The United States filed a complaint, based on a two-year investigation into allegations originally brought by a former UPMC physician under the False Claims Act’s whistleblower provisions. It alleges that the defendants knowingly submitted hundreds of materially false claims for payment to Medicare, Medicaid, and other government health benefit programs over the past six years, acting U.S. Attorney Stephen Kaufman said in a statement Thursday.
The complaint alleges that Dr. Luketich—the longtime chair of UPMC’s Department of Cardiothoracic Surgery—regularly performs as many as three complex surgical procedures at the same time, fails to participate in all of the “key and critical” portions of his surgeries, and forces his patients to endure hours of medically unnecessary anesthesia time as he moves between operating rooms and attends to other patients or matters.
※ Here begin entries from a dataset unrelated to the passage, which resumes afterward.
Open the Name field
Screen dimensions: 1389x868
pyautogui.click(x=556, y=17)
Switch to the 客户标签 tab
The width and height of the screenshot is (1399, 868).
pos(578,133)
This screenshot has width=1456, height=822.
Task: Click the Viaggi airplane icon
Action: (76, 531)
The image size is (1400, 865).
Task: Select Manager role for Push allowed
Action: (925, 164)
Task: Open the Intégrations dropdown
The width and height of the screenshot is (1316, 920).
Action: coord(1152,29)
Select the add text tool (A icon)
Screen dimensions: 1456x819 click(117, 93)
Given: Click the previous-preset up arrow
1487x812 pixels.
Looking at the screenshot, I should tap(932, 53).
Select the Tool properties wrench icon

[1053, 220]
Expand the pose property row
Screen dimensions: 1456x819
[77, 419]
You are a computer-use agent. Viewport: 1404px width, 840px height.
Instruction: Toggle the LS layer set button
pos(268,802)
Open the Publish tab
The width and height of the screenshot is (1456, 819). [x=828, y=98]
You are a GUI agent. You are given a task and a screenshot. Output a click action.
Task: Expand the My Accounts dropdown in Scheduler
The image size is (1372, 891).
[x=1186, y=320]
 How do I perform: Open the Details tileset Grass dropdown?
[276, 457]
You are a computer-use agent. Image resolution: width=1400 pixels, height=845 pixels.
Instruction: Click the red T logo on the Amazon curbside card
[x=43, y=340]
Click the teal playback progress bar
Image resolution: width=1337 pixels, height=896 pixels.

These practices violate statutes and regulations, including those that prohibit teaching physicians like Luketich from performing and billing the United States for concurrent surgeries, according to the United States’ complaint.
The complaint also alleges that Luketich’s practices violate the standard of care, the patients’ trust, and heighten the risk of serious complications.
UPMC did not immediately respond to a request for comment.
“The laws prohibiting ‘concurrent surgeries’ are in place for a reason: to protect patients and ensure they receive appropriate and focused medical care,” Kaufman said in a press release. “Our office will take decisive action against any medical providers who violate those laws, and risk harm to Medicare and Medicaid beneficiaries.”
“When physicians and other healthcare providers put financial gain above patient well-being and honest billing of government healthcare programs, they violate the basic trust the public extends to medical professionals,” Special Agent in Charge Maureen Dixon of the Health and Human Services-Office of Inspector General Philadelphia Regional Office said in the release. “Our agency, working closely with our law enforcement partners, will continue to thoroughly investigate such healthcare fraud allegations to protect the health of patients and the integrity of taxpayer-supported programs serving them.”
“Doctors take an oath to uphold the highest levels of ethical standards and care,” FBI Pittsburgh Special Agent in Charge Mike Nordwall said in the release. “The allegations set forth today violate those ethics, painting a picture of fraud and deception. The FBI will continue to investigate fraud in our health care system and hold those accountable to face the consequences of their actions.”
The False Claims Act is in place to combat health care fraud. The act’s whistleblower provisions authorize private parties to sue on behalf of the United States for false claims and share in any recovery, and permit the United States to intervene and take over the lawsuit, either in its entirety, or in part (as it did here). Tips and complaints from all sources about potential fraud, waste, abuse, and mismanagement can be reported to the Department of Health and Human Services, at 800 HHS TIPS (800-447-8477).
This matter was investigated by the U.S. Attorney’s Office for the Western District of Pennsylvania, the U.S. Department of Health and Human Services Office of Inspector General, and the Federal Bureau of Investigation, in conjunction with the Department of Defense Office of Inspector General, the Drug Enforcement Administration, Internal Revenue Service-Criminal Investigation, Department of Veterans Affairs Office of Inspector General, and the Pennsylvania’s Office of the Attorney General.